start DATA SUPPLIED

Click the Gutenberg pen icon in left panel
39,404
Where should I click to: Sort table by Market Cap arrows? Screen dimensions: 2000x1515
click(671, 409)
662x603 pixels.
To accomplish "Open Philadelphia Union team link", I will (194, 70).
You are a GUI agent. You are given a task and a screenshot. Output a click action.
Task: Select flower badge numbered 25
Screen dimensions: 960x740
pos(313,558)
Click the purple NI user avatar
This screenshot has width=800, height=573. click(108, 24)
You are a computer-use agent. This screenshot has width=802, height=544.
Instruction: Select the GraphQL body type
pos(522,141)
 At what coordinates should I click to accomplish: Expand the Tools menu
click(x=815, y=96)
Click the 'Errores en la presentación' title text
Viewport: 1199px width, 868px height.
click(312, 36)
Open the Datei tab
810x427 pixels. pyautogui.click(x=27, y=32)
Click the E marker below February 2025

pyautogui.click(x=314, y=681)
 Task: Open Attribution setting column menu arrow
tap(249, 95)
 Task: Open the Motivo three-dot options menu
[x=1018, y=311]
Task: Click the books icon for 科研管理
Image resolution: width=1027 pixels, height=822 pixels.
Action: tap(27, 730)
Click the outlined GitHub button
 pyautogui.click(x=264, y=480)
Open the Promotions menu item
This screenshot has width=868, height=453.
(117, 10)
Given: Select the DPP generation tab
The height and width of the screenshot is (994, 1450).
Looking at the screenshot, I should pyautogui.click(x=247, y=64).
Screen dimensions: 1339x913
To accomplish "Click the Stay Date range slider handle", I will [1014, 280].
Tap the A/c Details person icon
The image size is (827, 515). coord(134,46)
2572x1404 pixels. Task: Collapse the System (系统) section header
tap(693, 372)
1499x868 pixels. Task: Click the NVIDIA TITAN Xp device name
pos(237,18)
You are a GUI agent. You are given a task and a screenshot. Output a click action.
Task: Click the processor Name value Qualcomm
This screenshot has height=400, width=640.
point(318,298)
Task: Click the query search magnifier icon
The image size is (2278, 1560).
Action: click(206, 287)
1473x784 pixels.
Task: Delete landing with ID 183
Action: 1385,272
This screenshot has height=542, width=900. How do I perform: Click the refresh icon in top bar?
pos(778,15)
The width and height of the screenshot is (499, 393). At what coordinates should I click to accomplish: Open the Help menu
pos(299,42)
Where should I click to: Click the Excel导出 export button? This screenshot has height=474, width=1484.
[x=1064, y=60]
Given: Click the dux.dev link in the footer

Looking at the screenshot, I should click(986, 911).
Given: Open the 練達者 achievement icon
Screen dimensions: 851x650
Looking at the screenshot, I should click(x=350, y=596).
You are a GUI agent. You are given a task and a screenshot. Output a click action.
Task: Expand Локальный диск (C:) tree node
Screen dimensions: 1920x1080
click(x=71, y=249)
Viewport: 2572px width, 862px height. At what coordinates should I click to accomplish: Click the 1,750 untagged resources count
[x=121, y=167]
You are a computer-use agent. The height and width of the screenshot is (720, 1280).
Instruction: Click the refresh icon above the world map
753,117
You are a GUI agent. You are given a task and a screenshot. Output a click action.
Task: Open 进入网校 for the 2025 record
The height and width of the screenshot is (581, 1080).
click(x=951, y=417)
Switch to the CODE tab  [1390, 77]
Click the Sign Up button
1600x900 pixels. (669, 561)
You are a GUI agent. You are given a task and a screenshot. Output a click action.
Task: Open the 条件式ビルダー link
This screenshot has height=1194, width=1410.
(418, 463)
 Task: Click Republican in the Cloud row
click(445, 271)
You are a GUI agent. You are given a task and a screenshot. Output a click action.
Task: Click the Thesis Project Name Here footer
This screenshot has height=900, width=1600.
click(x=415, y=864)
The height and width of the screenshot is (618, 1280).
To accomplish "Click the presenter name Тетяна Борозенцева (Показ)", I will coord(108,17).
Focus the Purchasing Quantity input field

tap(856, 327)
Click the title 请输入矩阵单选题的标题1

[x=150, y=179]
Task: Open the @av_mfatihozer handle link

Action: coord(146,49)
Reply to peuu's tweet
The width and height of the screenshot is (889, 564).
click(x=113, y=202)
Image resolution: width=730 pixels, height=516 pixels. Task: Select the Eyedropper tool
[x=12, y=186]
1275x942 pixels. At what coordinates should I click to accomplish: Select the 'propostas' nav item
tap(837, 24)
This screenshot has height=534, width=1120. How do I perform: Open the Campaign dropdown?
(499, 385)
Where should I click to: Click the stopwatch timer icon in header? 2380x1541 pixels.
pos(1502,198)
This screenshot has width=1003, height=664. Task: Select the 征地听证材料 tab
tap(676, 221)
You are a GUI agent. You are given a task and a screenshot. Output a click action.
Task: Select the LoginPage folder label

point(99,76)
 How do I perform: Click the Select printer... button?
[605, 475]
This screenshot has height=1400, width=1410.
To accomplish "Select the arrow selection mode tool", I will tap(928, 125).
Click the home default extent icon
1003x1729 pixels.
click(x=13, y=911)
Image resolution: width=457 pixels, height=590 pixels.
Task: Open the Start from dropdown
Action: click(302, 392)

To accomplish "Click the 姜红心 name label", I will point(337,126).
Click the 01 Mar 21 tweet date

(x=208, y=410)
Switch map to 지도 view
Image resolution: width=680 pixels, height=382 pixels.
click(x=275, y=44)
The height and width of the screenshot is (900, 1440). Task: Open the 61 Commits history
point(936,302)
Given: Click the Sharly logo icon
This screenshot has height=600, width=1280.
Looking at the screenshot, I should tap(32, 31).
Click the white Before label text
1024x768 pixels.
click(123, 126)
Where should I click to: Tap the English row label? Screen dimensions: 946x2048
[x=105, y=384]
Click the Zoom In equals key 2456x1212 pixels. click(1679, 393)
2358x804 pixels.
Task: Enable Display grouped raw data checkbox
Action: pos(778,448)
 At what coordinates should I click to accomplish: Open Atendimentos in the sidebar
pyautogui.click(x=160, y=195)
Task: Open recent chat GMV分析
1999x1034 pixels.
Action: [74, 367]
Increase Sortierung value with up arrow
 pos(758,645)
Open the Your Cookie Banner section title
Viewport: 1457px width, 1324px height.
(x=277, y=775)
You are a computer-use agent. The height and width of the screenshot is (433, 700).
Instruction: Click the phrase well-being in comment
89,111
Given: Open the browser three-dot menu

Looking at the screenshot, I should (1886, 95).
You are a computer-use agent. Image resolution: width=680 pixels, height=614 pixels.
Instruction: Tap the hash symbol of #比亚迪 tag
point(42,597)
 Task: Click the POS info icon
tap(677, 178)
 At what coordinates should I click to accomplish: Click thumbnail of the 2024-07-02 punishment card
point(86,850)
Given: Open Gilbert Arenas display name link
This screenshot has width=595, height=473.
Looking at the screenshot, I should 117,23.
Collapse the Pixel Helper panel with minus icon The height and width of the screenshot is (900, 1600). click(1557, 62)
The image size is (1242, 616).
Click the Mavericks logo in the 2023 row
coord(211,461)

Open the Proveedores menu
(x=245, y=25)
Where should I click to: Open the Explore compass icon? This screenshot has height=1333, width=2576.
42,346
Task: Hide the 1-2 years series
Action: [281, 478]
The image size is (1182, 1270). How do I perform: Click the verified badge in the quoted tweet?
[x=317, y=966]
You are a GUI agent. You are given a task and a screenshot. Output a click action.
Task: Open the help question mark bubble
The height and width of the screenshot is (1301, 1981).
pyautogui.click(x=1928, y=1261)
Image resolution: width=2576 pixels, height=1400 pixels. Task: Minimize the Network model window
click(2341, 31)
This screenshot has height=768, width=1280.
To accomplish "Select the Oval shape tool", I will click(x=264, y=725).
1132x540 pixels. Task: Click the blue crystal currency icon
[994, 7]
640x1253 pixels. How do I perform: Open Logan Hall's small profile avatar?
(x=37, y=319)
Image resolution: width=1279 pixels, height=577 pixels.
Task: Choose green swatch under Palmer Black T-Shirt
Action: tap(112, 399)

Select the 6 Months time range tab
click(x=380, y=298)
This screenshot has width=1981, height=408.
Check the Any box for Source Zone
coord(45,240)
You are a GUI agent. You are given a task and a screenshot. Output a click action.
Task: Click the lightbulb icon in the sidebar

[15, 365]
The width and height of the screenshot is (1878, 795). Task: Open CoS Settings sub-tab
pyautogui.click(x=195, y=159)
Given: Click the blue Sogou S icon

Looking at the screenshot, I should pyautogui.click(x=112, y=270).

end DATA SUPPLIED

→ TASK TO COMPLETE:
Rewrite the listing starting at the line that has "This screenshot has height=534, width=1120." and stopping after the line that has "pos(758,645)", changing "stopwatch" to "countdown" and keeping every other character the same.

→ RIGHT ANSWER:
This screenshot has height=534, width=1120. How do I perform: Open the Campaign dropdown?
(499, 385)
Where should I click to: Click the countdown timer icon in header? 2380x1541 pixels.
pos(1502,198)
This screenshot has width=1003, height=664. Task: Select the 征地听证材料 tab
tap(676, 221)
You are a GUI agent. You are given a task and a screenshot. Output a click action.
Task: Select the LoginPage folder label

point(99,76)
 How do I perform: Click the Select printer... button?
[605, 475]
This screenshot has height=1400, width=1410.
To accomplish "Select the arrow selection mode tool", I will tap(928, 125).
Click the home default extent icon
1003x1729 pixels.
click(x=13, y=911)
Image resolution: width=457 pixels, height=590 pixels.
Task: Open the Start from dropdown
Action: click(302, 392)

To accomplish "Click the 姜红心 name label", I will point(337,126).
Click the 01 Mar 21 tweet date

(x=208, y=410)
Switch map to 지도 view
Image resolution: width=680 pixels, height=382 pixels.
click(x=275, y=44)
The height and width of the screenshot is (900, 1440). Task: Open the 61 Commits history
point(936,302)
Given: Click the Sharly logo icon
This screenshot has height=600, width=1280.
Looking at the screenshot, I should tap(32, 31).
Click the white Before label text
1024x768 pixels.
click(123, 126)
Where should I click to: Tap the English row label? Screen dimensions: 946x2048
[x=105, y=384]
Click the Zoom In equals key 2456x1212 pixels. click(1679, 393)
2358x804 pixels.
Task: Enable Display grouped raw data checkbox
Action: pos(778,448)
 At what coordinates should I click to accomplish: Open Atendimentos in the sidebar
pyautogui.click(x=160, y=195)
Task: Open recent chat GMV分析
1999x1034 pixels.
Action: [74, 367]
Increase Sortierung value with up arrow
 pos(758,645)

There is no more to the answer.